Et pourtant est-il souligné par El Khabar, “en acceptant de devenir
président honorifique du parti au lieu de président du parti, poste
créé spécialement pour lui, Bouteflika n’a pas répondu aux espoirs
des cadres et des militants du parti”, estime ce quotidien.
Pour sa part,
l’éditorial de Liberté daté du mercredi 2 février estime qu’”une
telle attitude de la part du président de la République, qui
continue néanmoins de se revendiquer du FLN historique, était au
demeurant assez attendue”. Car, en tant que Président élu par tous
les Algériens, il veut se donner “une position qui le situe au
dessus des appartenances partisanes”. De plus, est-il, rappelé,
“après avoir proclamé haut et fort la fin de la légitimité
historique devant les moudjahidine réunis en congrès, (…) il était
dès lors inconcevable pour le Président de s’inscrire dans un schéma
politique, celui de chef d’Etat et président du parti, alors qu’il
prône la rupture avec le système du parti unique”.
Reste, estimera le
commentateur du Jour d’Algérie (édition du jeudi 3 février) qu’en
acceptant cette présidence, “Bouteflika prend des risques” car,
est-il rappelé, que ce soit à titre “honorifique ou organique, le
chef de l’Etat est désormais président du FLN et ce n’est
semble-t-il pas cette différence qui ferait changer d’avis ceux qui
pensent que Bouteflika a enfin un parti fort à sa disposition et
qu’en même temps, le FLN a déjà accaparé l’institution
présidentielle”.
Quel avenir
pour l’alliance ?
Résultat des
courses : “L’alliance présidentielle (est) dans la gêne” titre El Watan
paraissant le même jour. Car, est-il mis en évidence, “Bouteflika
est pleinement président du FLN”. Peut-il en être autrement lorsque
“l’article 33 de la loi organique stipule que le président du parti
peut même convoquer un congrès extraordinaire” ? De plus, estimera
un commentateur de ce quotidien, “que le poste de président du FLN
soit honorifique ou pas n’a pas d’importance.
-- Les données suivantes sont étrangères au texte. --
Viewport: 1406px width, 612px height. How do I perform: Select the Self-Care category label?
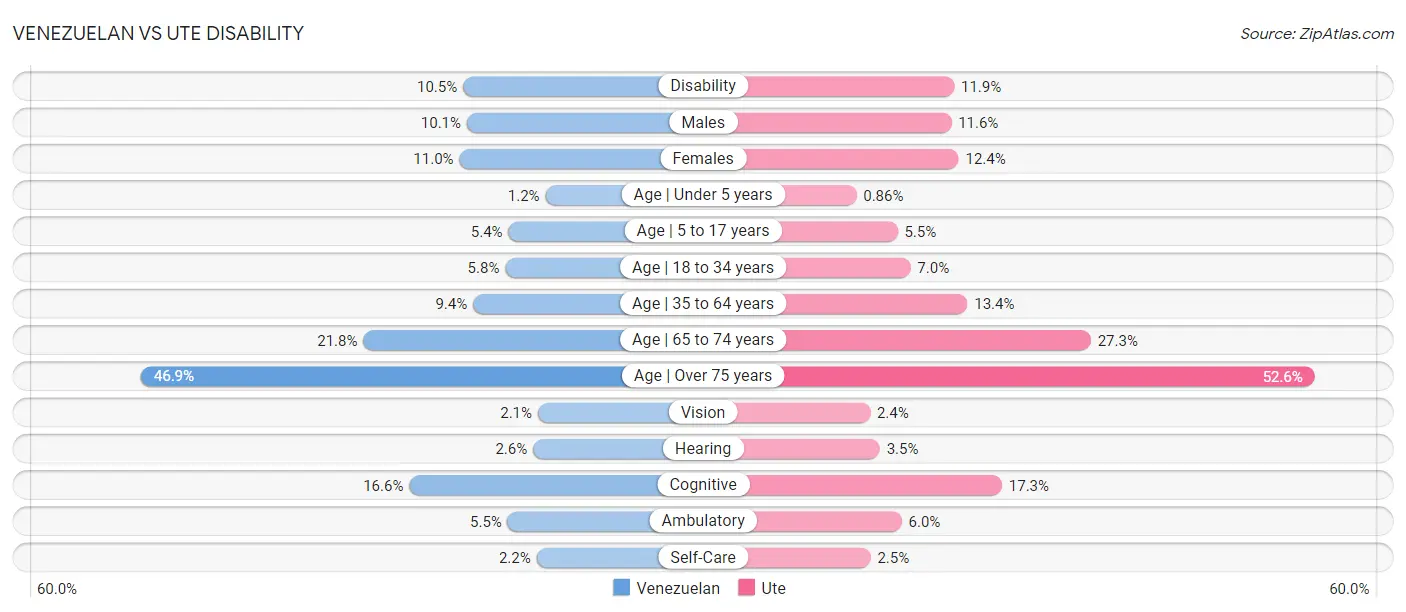pyautogui.click(x=703, y=557)
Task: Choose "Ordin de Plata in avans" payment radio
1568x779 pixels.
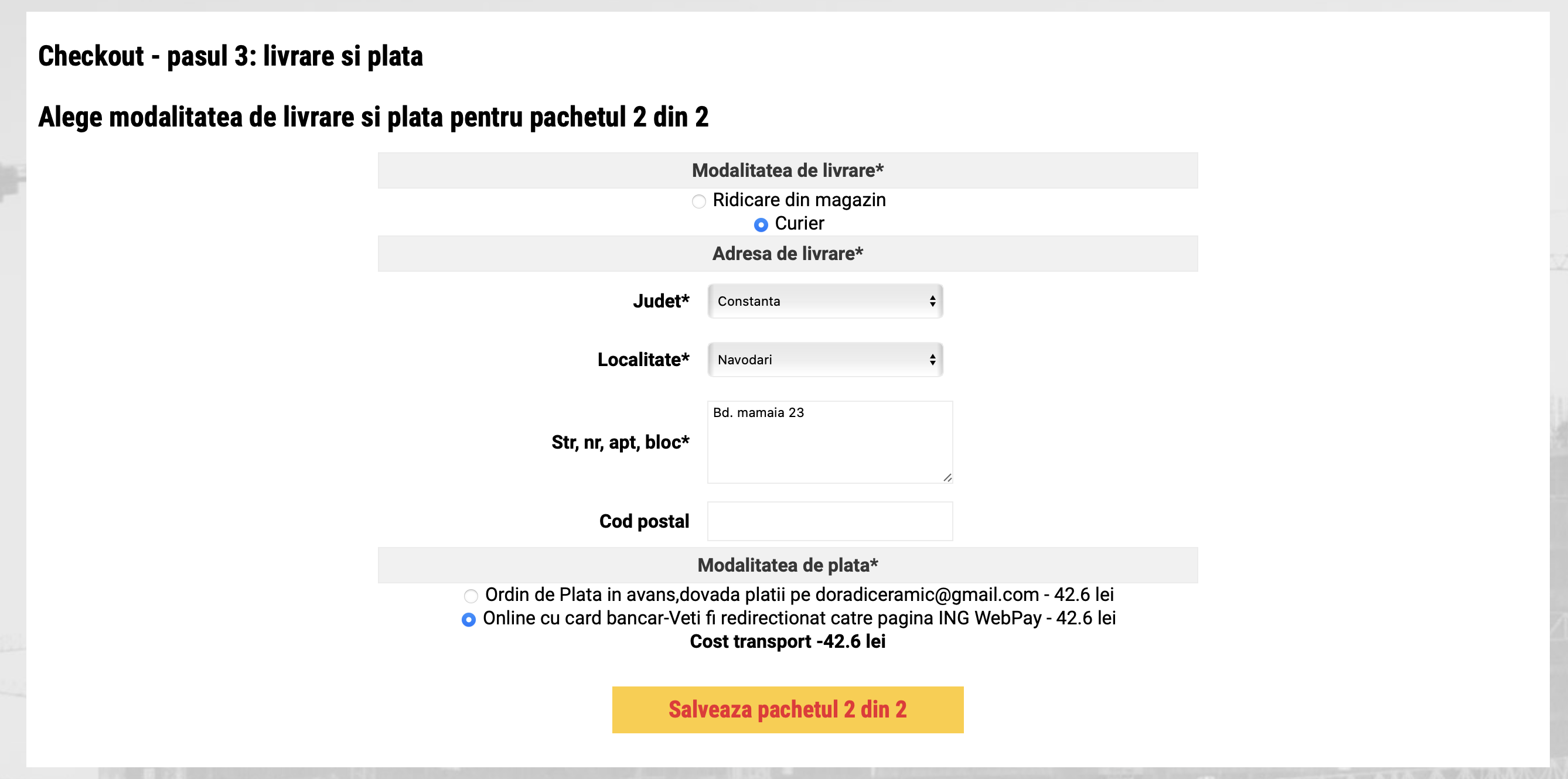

La symbolique est
elle-même suffisante”. Selon ses prévisions, “le FLN sera
l’instrument d’une véritable politique de ‘rouleau compresseur’ qui
fera sauter des verrous, taire des contestations et passer des lois
et des projets”. Et au commentateur de poursuivre : “Que Ahmed
Ouyahia, secrétaire général du RND, soit chef du gouvernement ne
changera rien à la donne”, Même le MSP n’y pourra rien car “il
n’existe mathématiquement aucun risque pour qu’il se mette à
l’opposition”. C’est pourquoi, conclura-t-il, “si les leaders du RND
et du MSP rêvent d’un sommet de l’alliance pour sauver les meubles,
il y a des raisons de croire que la page de 2004 est tournée”.